Why it works (the anchoring math)
- Single-quote framing: customer compares your price to $0 (do nothing) — anything looks expensive.
- 3-tier framing: customer compares Good vs. Better vs. Best — the middle option becomes the default 'reasonable' choice.
- When customers self-anchor on the Best option, even picking Better feels like a discount. Most pick Better.
- The Good tier serves customers who would otherwise haggle or walk — instead of losing the job, you book it at the floor.
Building a 3-tier proposal
- 1Open the quote composer
/portal/quotes/new — same composer you use for single quotes.
- 2Toggle 'Make this a 3-tier proposal'
Above the line-items section. The composer switches to a 3-tab layout: Good / Better / Best.
- 3Build each tier's line items
Click into a tab and add the lines that make up that option. Same line-item editor as single quotes — manual entry, pricing book, or line-item catalog. Each tier is independent — you can have completely different scopes per tier (e.g. Good = repair only, Better = repair + minor upgrade, Best = full replacement).
- 4Review tier totals
The composer shows the total at the top of each tab as you build. Use the 'Preview public link' button to see what the customer will see — three side-by-side cards.
- 5Save & send
The customer gets the same email + public link as a single quote, but the link renders three cards instead of one line-item table.
How to price each tier
| Good (basic) | 30-40% UNDER your Better price. Covers the immediate problem with the cheapest viable solution. No frills. |
| Better (middle / recommended) | Your normal single-quote price. The option you'd recommend if the customer asked. Marked 'Most chosen' on the public page. |
| Best (premium) | 30-40% OVER your Better price. Adds the upgrades / longer warranty / faster timeline / better materials a small slice of customers will pay for. |
What the customer sees
- Three cards side-by-side on desktop, stacked on mobile. Header pill: 'Three options · pick your fit.'
- Middle (Better) tier highlighted with a star + 'Most chosen' label and a softly glowing border. Default visual anchor.

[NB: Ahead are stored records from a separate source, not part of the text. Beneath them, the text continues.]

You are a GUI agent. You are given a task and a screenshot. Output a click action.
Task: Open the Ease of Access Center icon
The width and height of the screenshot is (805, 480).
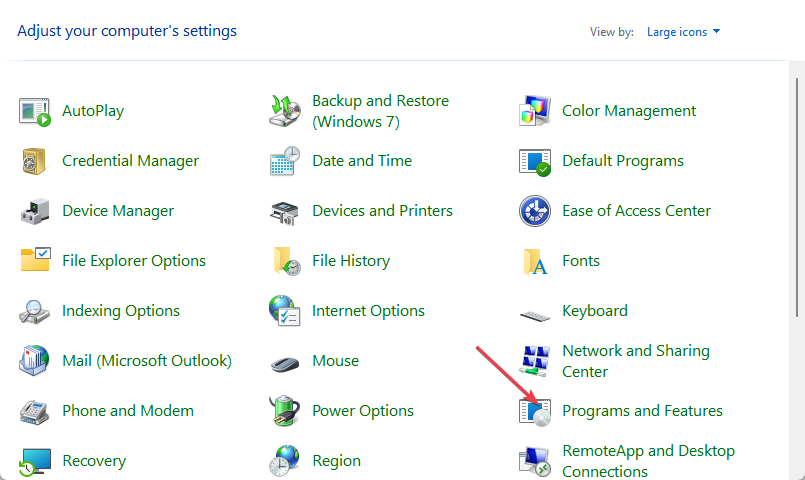[x=535, y=211]
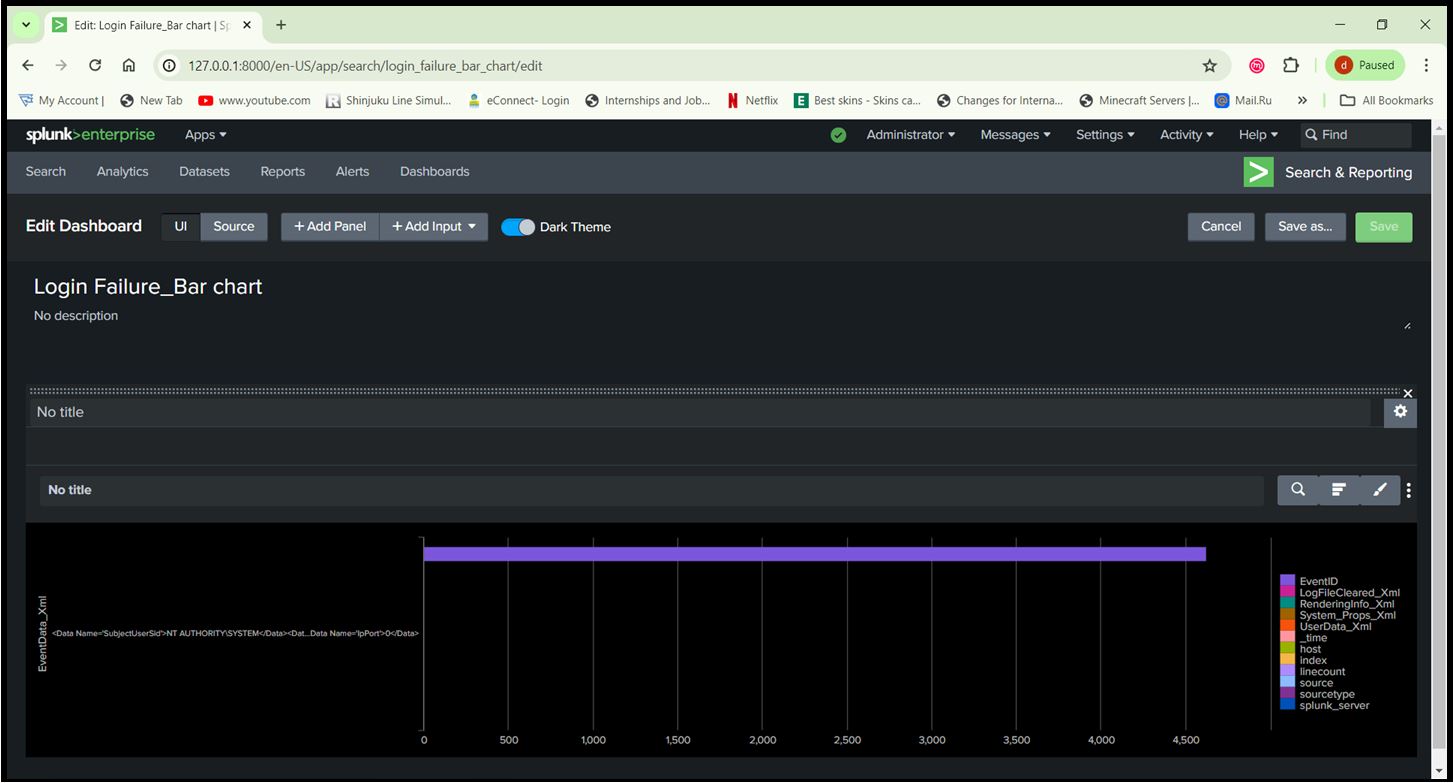Open the panel three-dot more options menu
The height and width of the screenshot is (783, 1453).
1408,490
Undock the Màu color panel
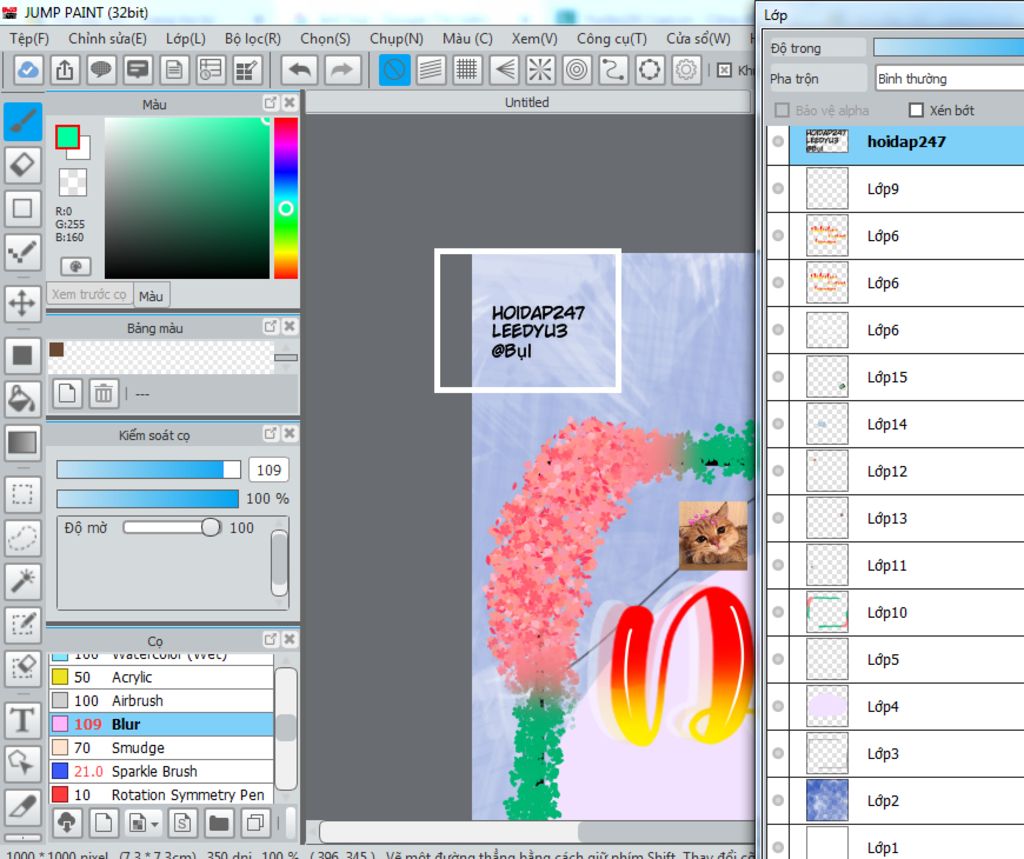Image resolution: width=1024 pixels, height=859 pixels. pyautogui.click(x=270, y=103)
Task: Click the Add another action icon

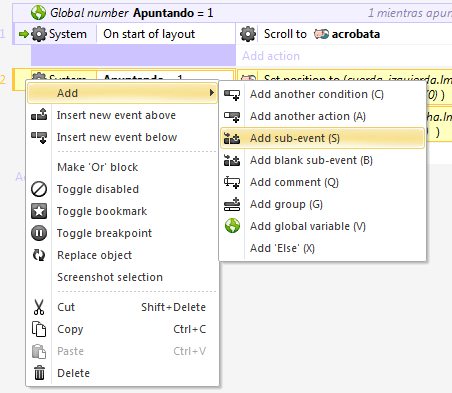Action: click(x=232, y=117)
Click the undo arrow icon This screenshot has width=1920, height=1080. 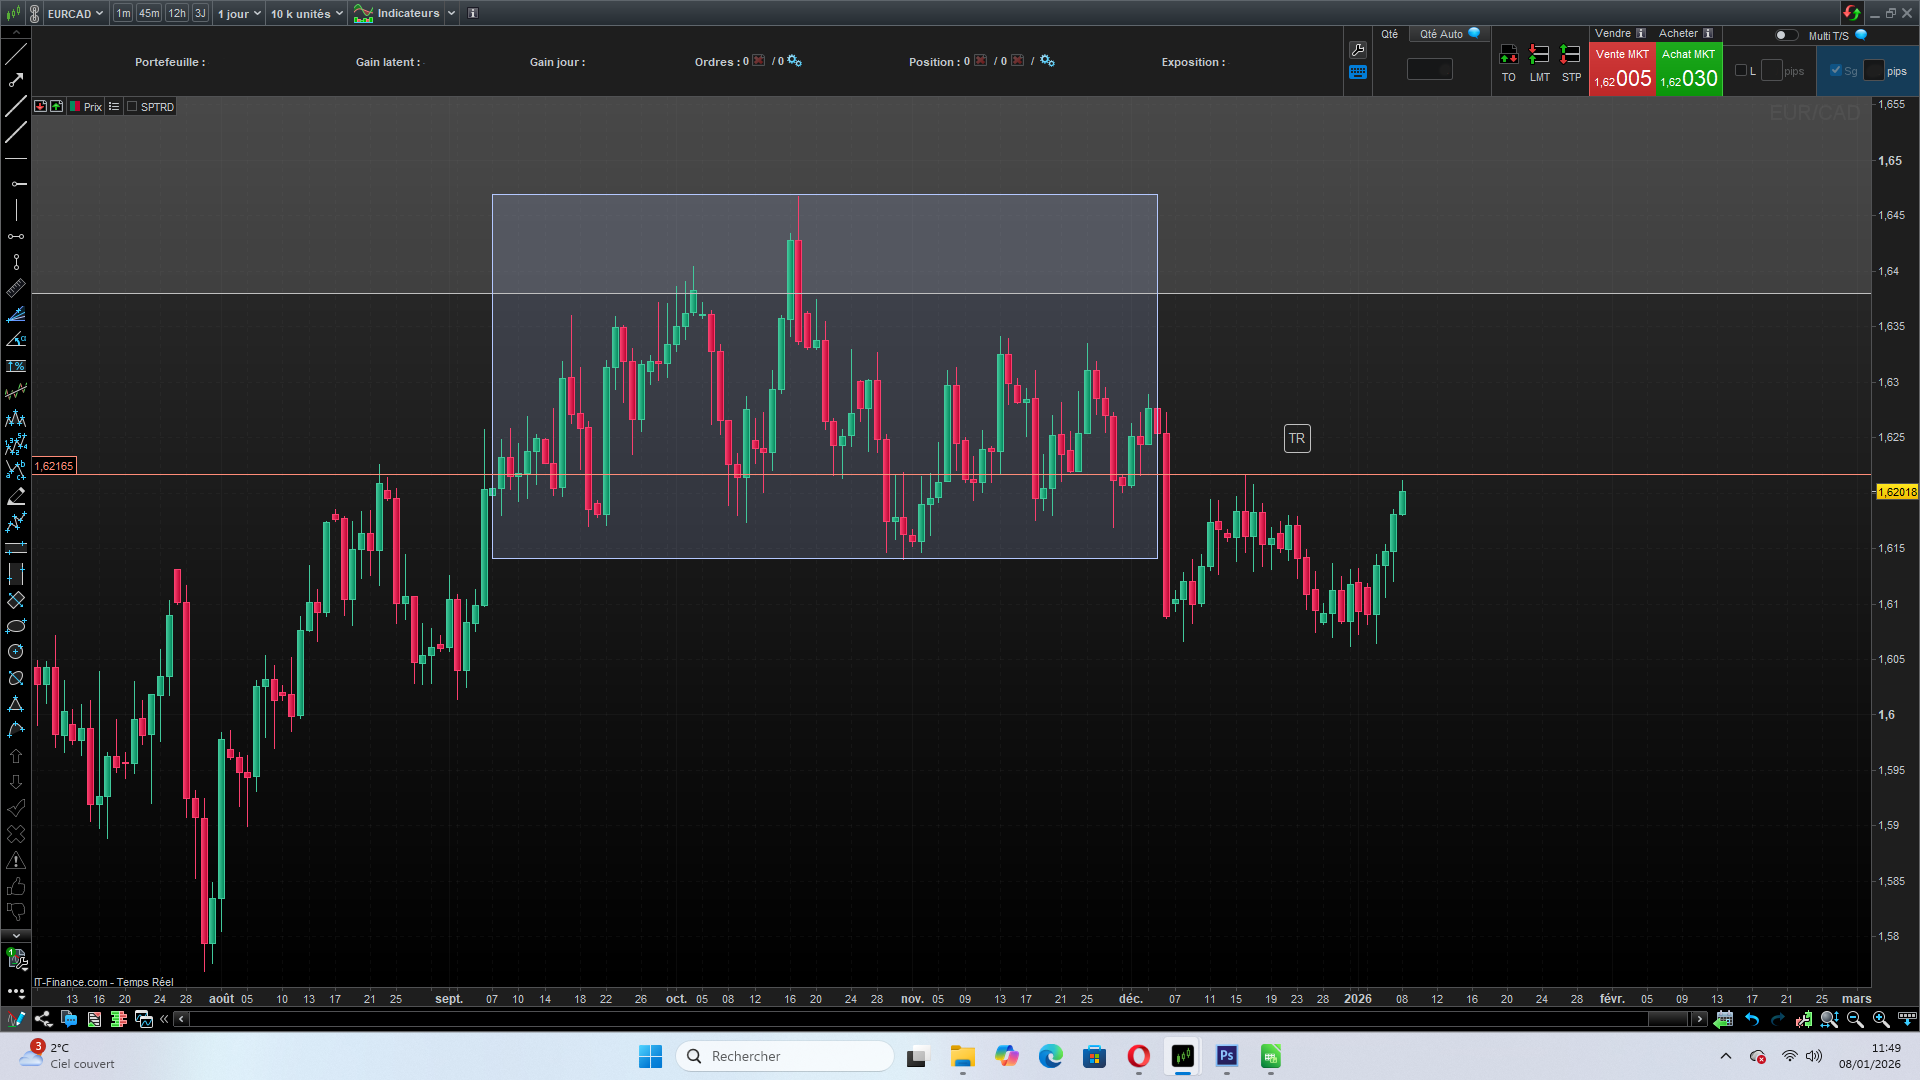pos(1752,1019)
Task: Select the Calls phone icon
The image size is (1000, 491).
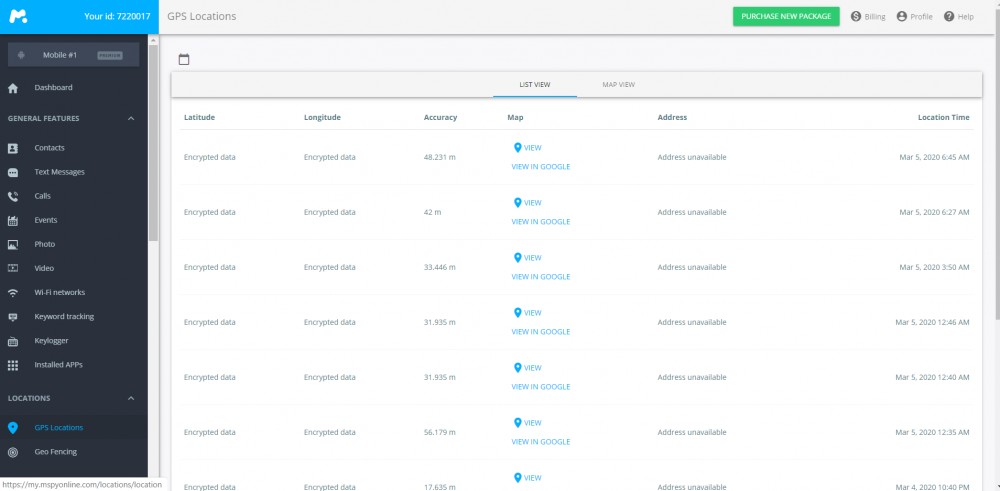Action: [x=13, y=196]
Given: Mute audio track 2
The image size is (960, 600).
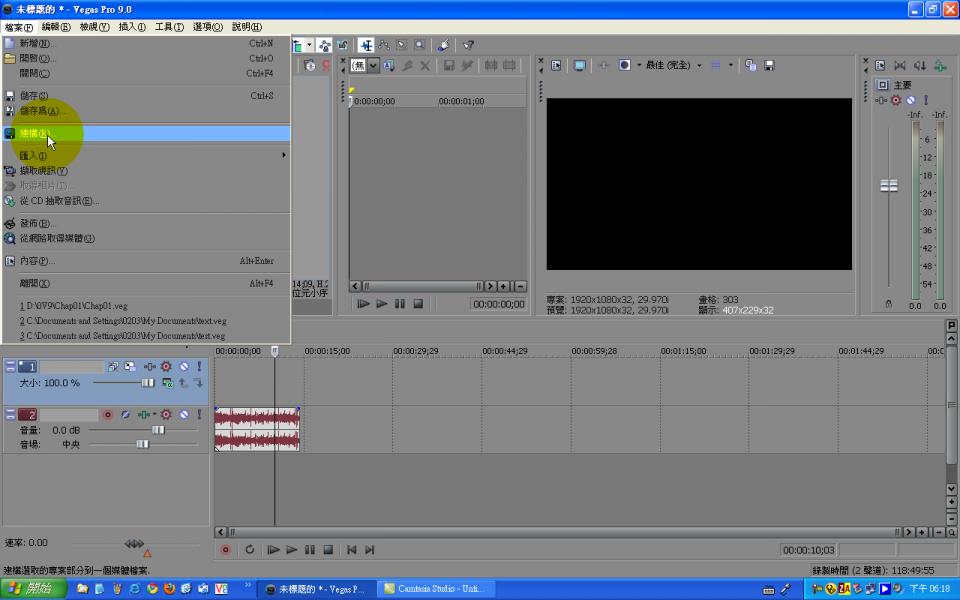Looking at the screenshot, I should (x=183, y=414).
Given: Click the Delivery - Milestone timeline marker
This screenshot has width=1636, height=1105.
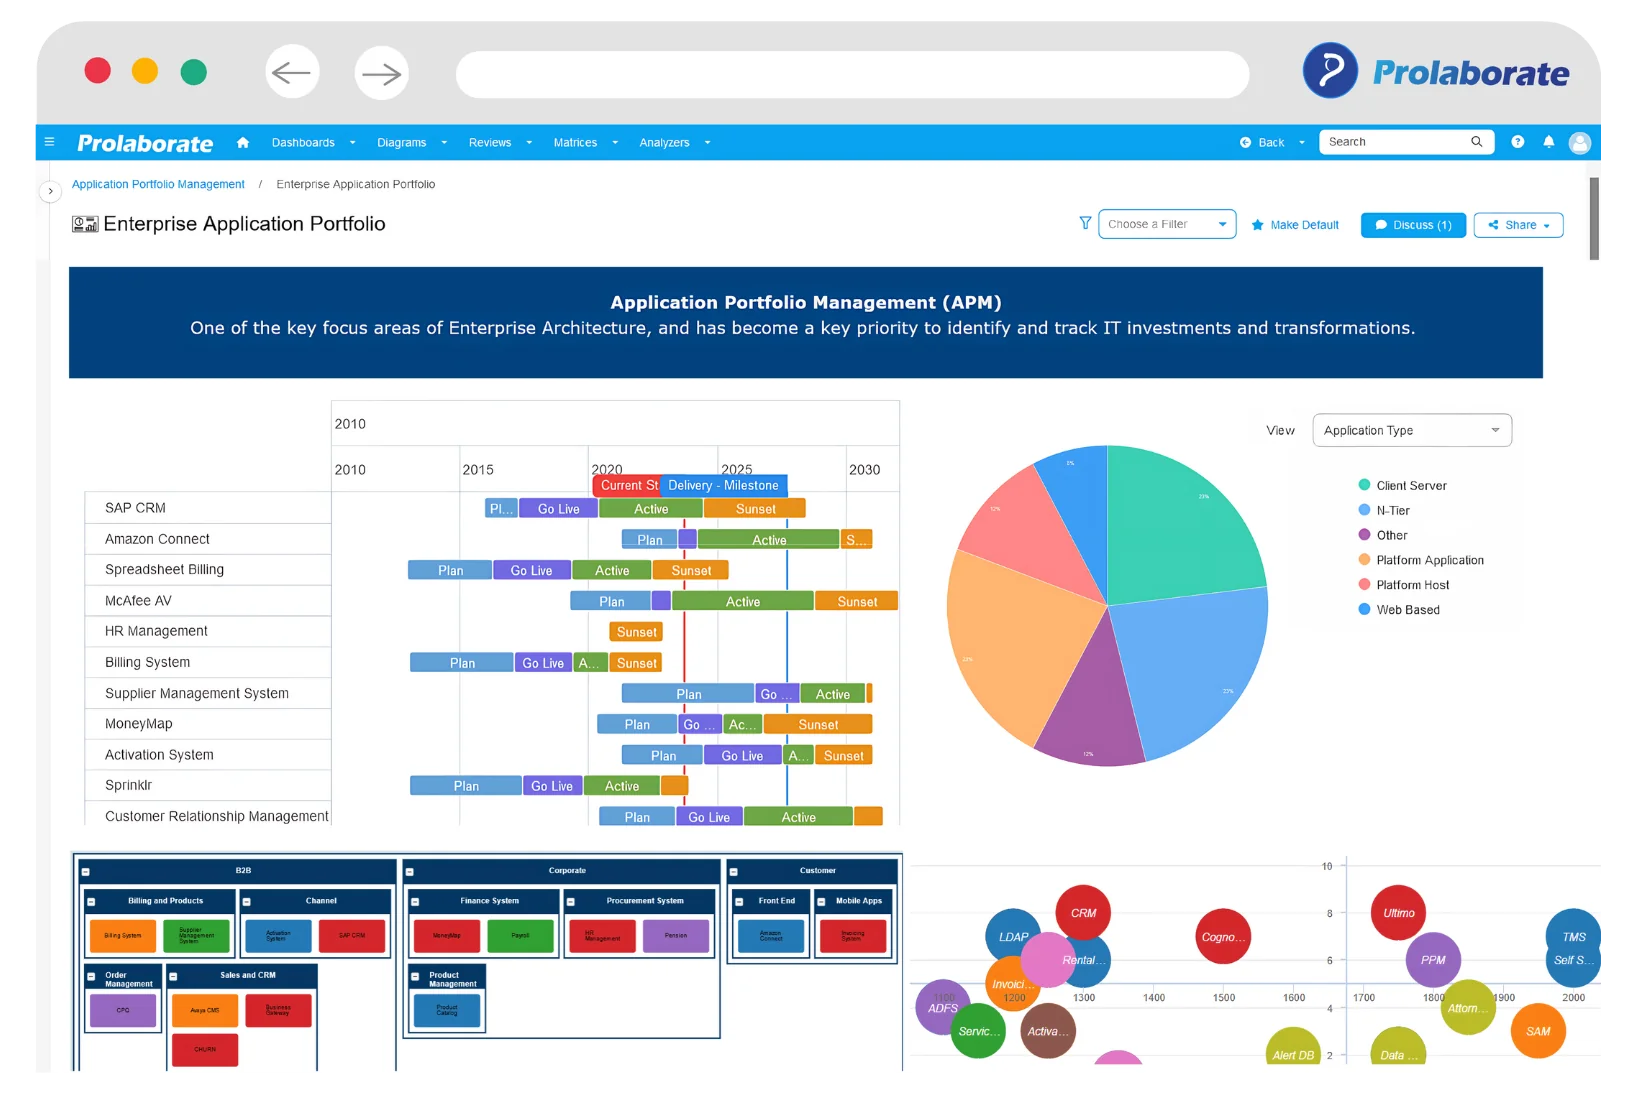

- Each card shows: tier name, optional description, total price, subtotal + tax breakdown, every line item with a green check icon.
- One signature input at the bottom — shared across all three tiers. Customer types their name, then clicks 'Accept Good' / 'Accept Better' / 'Accept Best' on whichever card.
- Decline path: 'None of these work for me' link reveals an optional decline-reason textarea. Same flow as single-quote decline.
What happens after they accept a tier
Plyrium copies the chosen tier's line items into the regular line_items table, nulls out proposal_tiers, and sets accepted_tier_name to the picked option. From that point on the quote behaves like any normal accepted single-quote — invoice draft auto-builds, customer record auto-creates, the contractor sees 'they picked Better' on the quote detail view. Downstream code (invoicing, P&L, customer history) doesn't need to know it was originally a tiered proposal.
Below $500 the price spread between Good and Best is too small to anchor anything — you're shaving $30 off a $200 job, which doesn't move buyer psychology. Above $500 (water heaters, HVAC repairs, drain mains, panel upgrades) is where anchoring pays. Below that, send a single quote.
Tiers that differ ONLY in dollars feel like manipulation ('why is the same job $800 vs $1,200?'). Tiers that differ in scope feel like real choices: Good = 6-month warranty + standard parts; Better = 2-year warranty + brand-name parts; Best = 10-year warranty + premium parts + free annual tune-up. Customers respect the math when they can see what they're getting.
When NOT to use 3-tier
- Emergency calls — customer wants the problem fixed, not a menu. Send a single quote.
- Diagnostic-only visits — there's nothing to tier; you're charging a flat dispatch fee.
- Repeat customers on a service plan — they trust your judgment; a 3-tier proposal feels like overselling.
- Recurring contracts — the price is set by the contract cadence, not a one-off proposal.
Don't build a Good tier you'd be embarrassed to do — your reputation rides on every job, even the floor-priced ones. The Good tier should still be solid work; it just leaves out the upgrades. Customers pick up on bait-and-switch tiers fast and they'll tell their neighbors.